- Instructions -
(a) In the vermilion rockfish text, copy out the passage beginning at the words "The North Sound" and stopping after the words "weights — a 7-10.".
(b) According to the vermilion rockfish text, off what place did Roger Davis catch the fish?

- Text excerpt -

Washington bass angler Roger Davis has been trying hard to land a new state record for several years now.
He should have gotten into the book this weekend — but for another species entirely.
The North Sound fisherman caught a bucket-mouthed, near-7-pound, 8-ounce vermilion rockfish off Neah Bay on Sunday morning.
But of all the rotten luck, he thought he was still 2 ounces shy of the standing high mark.
That fish is James Duffy’s 2005 7.10-pounder, which Davis initially read as a bass angler reads weights — a 7-10.
Yesterday afternoon, after his fish had been cleaned and processed, Davis sent me an email with pics from his trip. As we were going back and forth, sorting out autocorrects, double checking WDFW’s records and doing the math in my head, I wrote, “Wait a minute, the record book listing for vermilion rockfish says 7.1 pounds. Yours would be 7.5 pounds, wouldn’t it?”

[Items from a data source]
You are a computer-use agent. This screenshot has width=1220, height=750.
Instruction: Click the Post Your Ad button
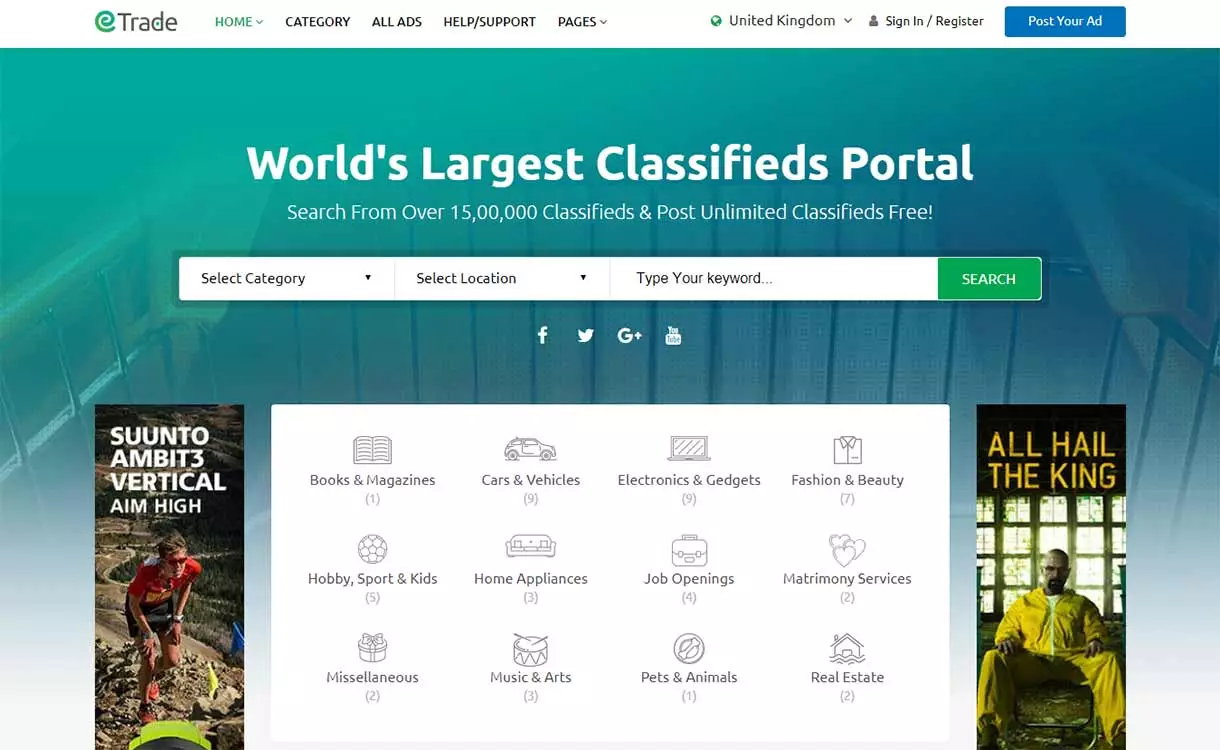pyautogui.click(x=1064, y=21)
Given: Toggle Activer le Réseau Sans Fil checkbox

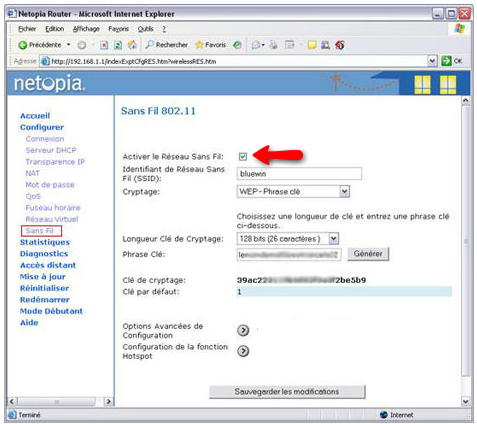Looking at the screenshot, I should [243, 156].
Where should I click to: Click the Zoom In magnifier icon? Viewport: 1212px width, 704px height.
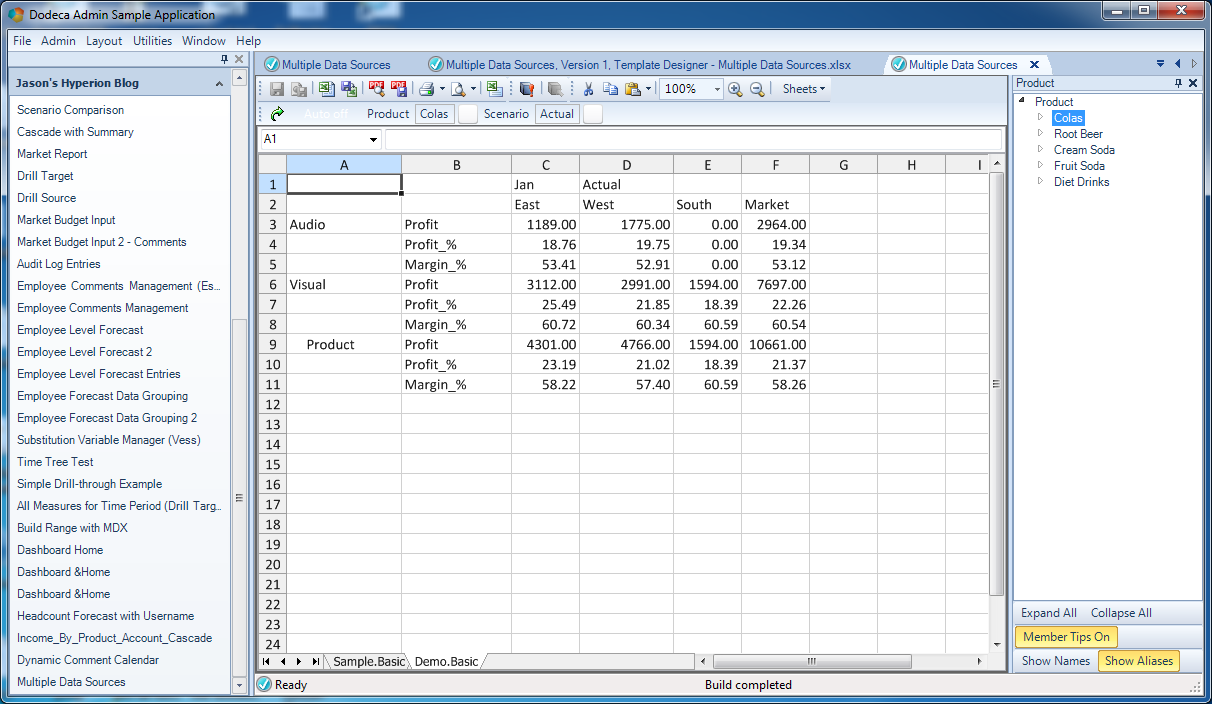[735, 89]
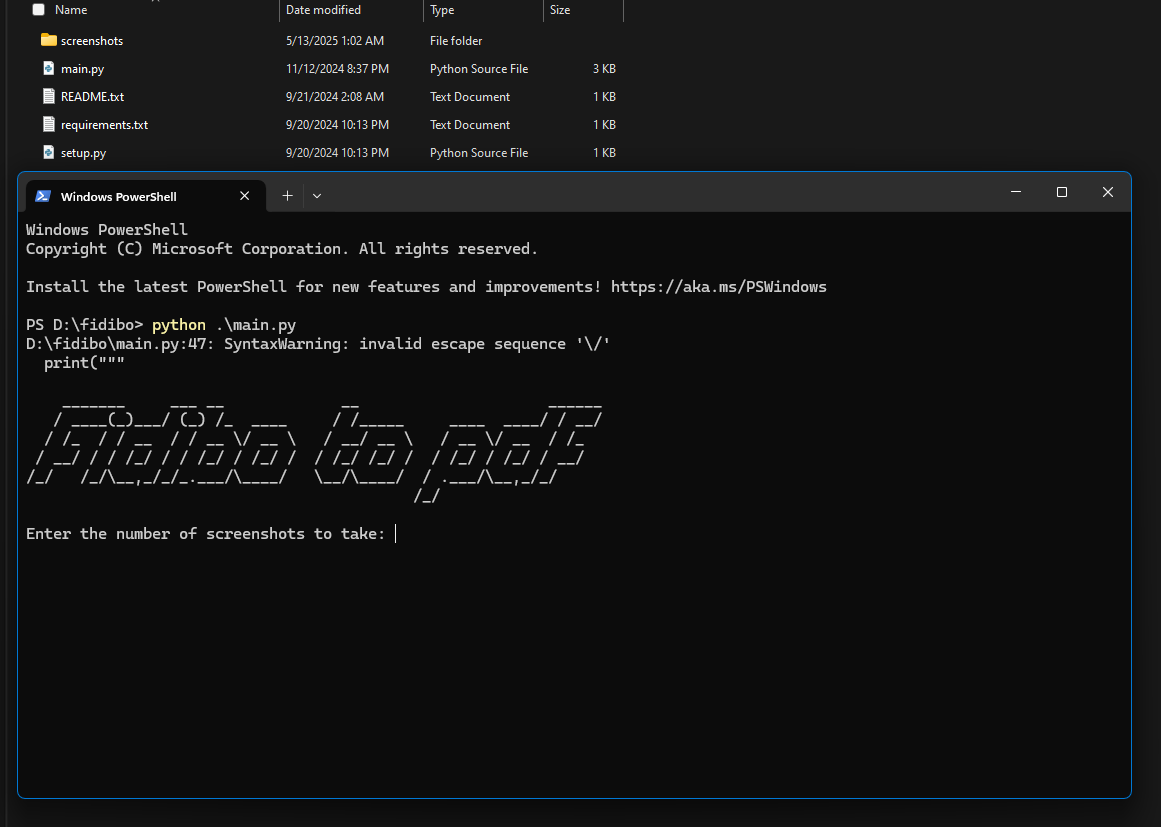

- Task solutions -
(a)
The North Sound fisherman caught a bucket-mouthed, near-7-pound, 8-ounce vermilion rockfish off Neah Bay on Sunday morning.
But of all the rotten luck, he thought he was still 2 ounces shy of the standing high mark.
That fish is James Duffy’s 2005 7.10-pounder, which Davis initially read as a bass angler reads weights — a 7-10.

(b) Off Neah Bay.